Checkpoints#

In this section, we present the checkpoint formats supported by NVIDIA NeMo.

NeMo Checkpoints (.nemo)#

A .nemo checkpoint is a tar archive that bundles model configurations (YAML), model weights (.ckpt), and other artifacts like tokenizer models or vocabulary files. This consolidated design streamlines sharing, loading, tuning, evaluating, and inference.

Because .nemo files are standard tar archives, you can unpack them, inspect or modify their contents, and repack them:

# Unpack
mkdir model_contents && tar xf model.nemo -C model_contents/

# Inspect / edit files inside
ls model_contents/

# Repack
cd model_contents && tar cf ../model_modified.nemo * && cd ..

This is useful for inspecting model configs, swapping tokenizer files, or modifying configuration without reloading the model in Python.

.nemo checkpoints are the primary format for ASR, TTS, and Audio pretrained models.

PyTorch Lightning Checkpoints (.ckpt)#

During training, PyTorch Lightning saves .ckpt files that contain model weights, optimizer states, and training metadata (epoch, step, scheduler state). These are used to resume training from where it left off.

SafeTensors (.safetensors)#

SafeTensors is a format for storing tensors that is safe (no arbitrary code execution, unlike pickle-based formats), fast (supports zero-copy and lazy loading of individual tensors), and widely adopted across the HuggingFace ecosystem.

SpeechLM2 models use .safetensors as their primary checkpoint format, following the HuggingFace model conventions. SpeechLM2 models are saved and loaded via HuggingFace Hub integration (save_pretrained / from_pretrained), and their weights are stored in .safetensors files.

Note

SpeechLM2 models do not use the .nemo format for their own checkpoints. The .nemo format is only used in the SpeechLM2 collection to load pretrained ASR checkpoints that initialize the speech encoder component.

Distributed Checkpoints#

When training with ModelParallelStrategy (FSDP2 / Tensor Parallelism), PyTorch Lightning automatically saves distributed checkpoints. Instead of gathering all shards onto a single process, each process saves its own shard to a directory. This is significantly faster and uses less memory than consolidating into a single file.

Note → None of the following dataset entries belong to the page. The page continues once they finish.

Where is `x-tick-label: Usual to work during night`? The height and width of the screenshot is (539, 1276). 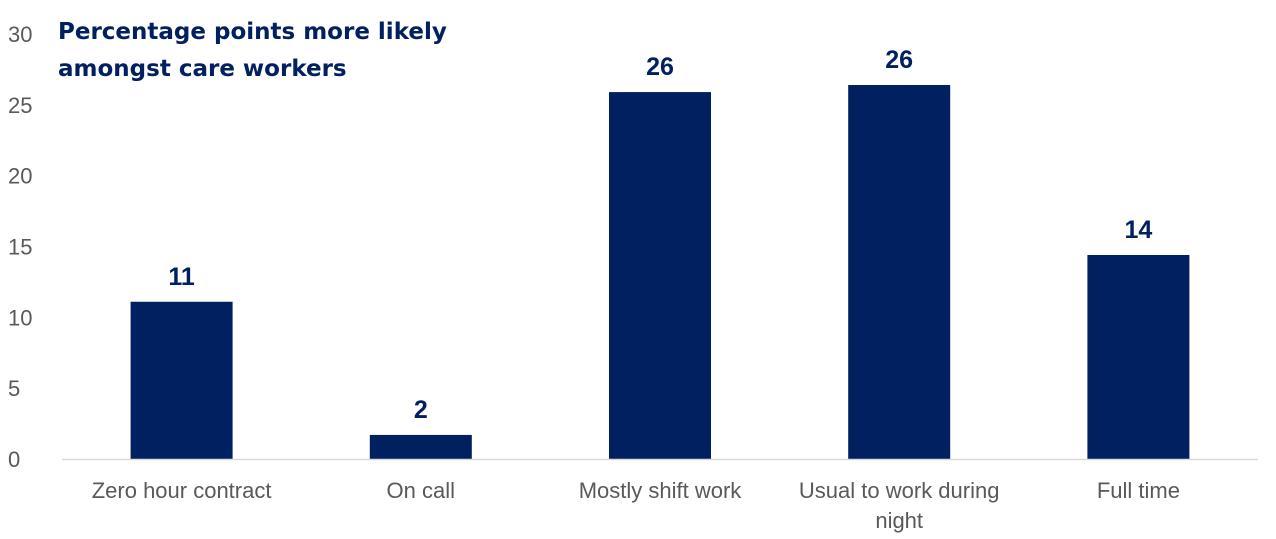 x-tick-label: Usual to work during night is located at coordinates (900, 506).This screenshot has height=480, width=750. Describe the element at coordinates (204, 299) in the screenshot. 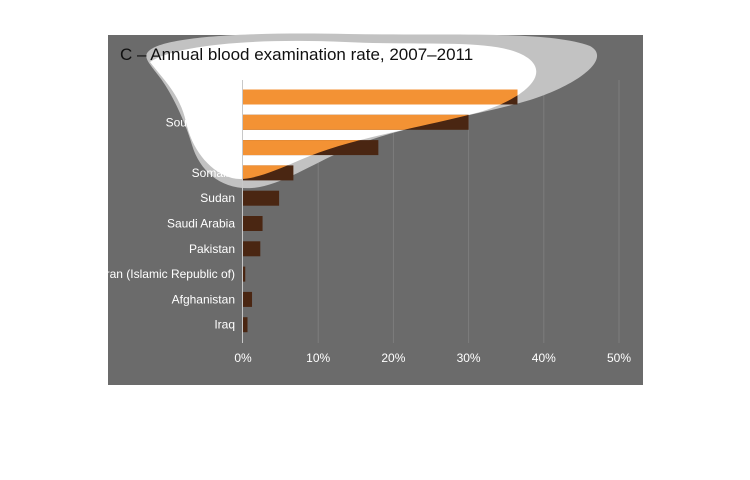

I see `category-label: Afghanistan` at that location.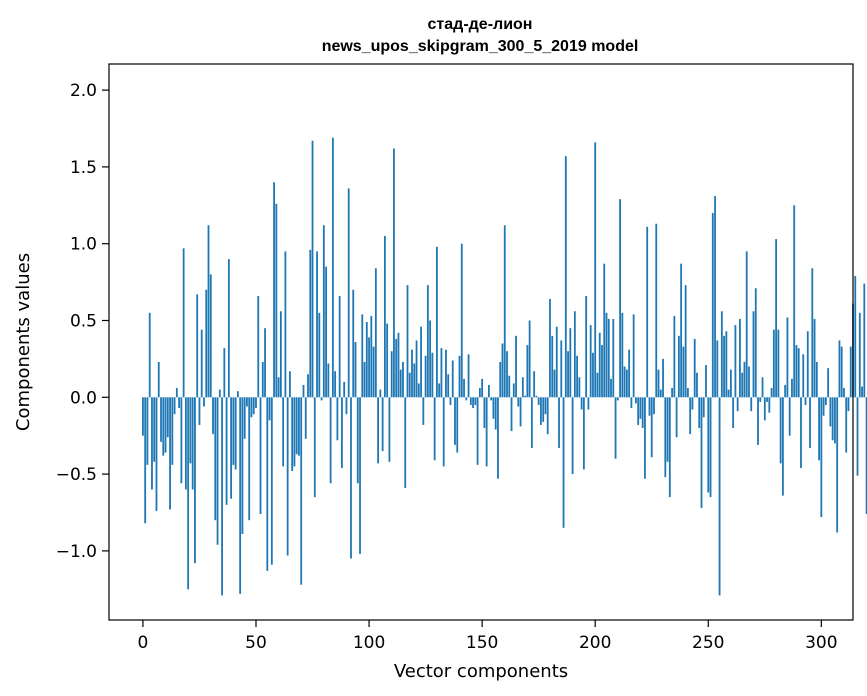 The image size is (867, 696). What do you see at coordinates (84, 245) in the screenshot?
I see `y-tick-label: 1.0` at bounding box center [84, 245].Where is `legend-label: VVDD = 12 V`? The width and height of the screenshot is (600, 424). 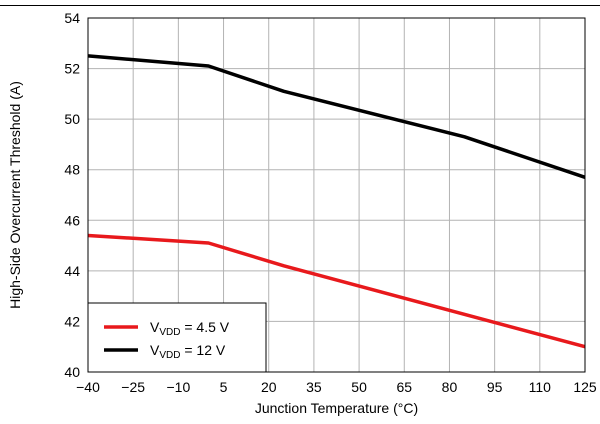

Distributed checkpoints are saved as a directory containing:

A .metadata file describing the tensor layout across shards
Numbered .distcp files with per-rank weight shards

PyTorch Lightning handles loading distributed checkpoints transparently – you resume training with the same ckpt_path argument regardless of whether the checkpoint is a single file or a sharded directory.

# Resuming from a distributed checkpoint works the same as a regular checkpoint
trainer.fit(model, ckpt_path="path/to/distributed_checkpoint_dir")